## [Task directions]
Please make an exact copy of the lines from the one holding "Select the Bedrijven tab" through the end of the data, both ends included, with no pictures.
Segment Start: Given records
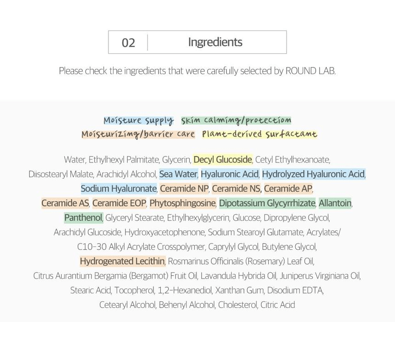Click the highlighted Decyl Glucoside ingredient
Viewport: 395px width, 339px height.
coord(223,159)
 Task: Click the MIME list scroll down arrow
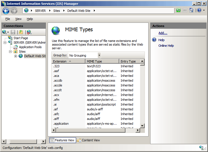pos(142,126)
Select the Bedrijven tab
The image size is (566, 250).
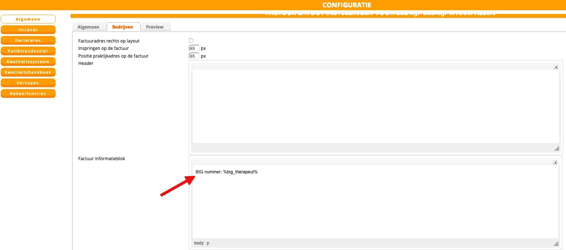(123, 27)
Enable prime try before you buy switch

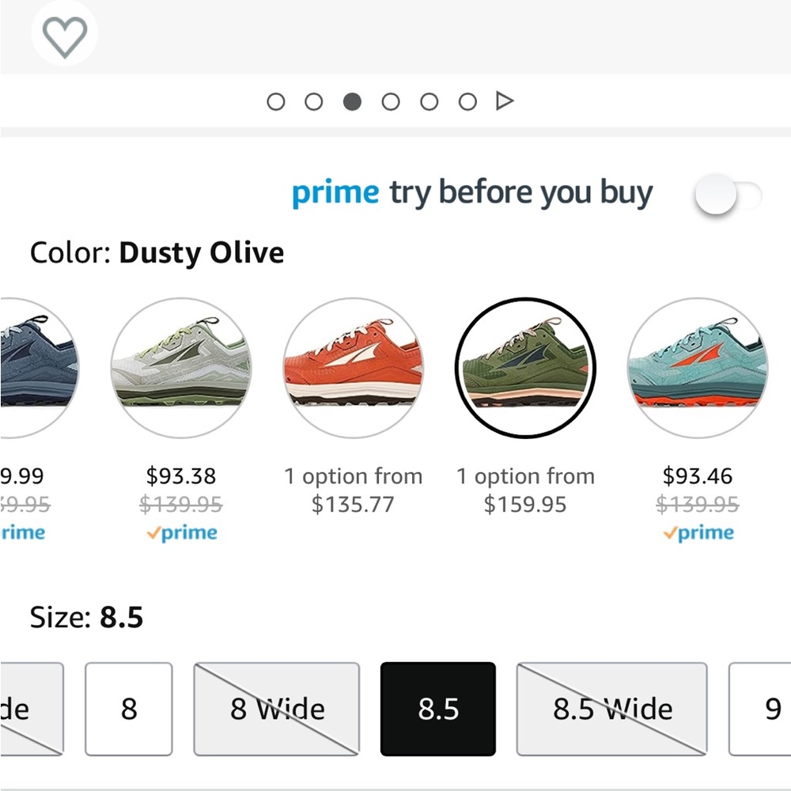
Segment End: Given records
## [Exercise answer]
Select the Bedrijven tab
The image size is (566, 250).
(123, 27)
Enable prime try before you buy switch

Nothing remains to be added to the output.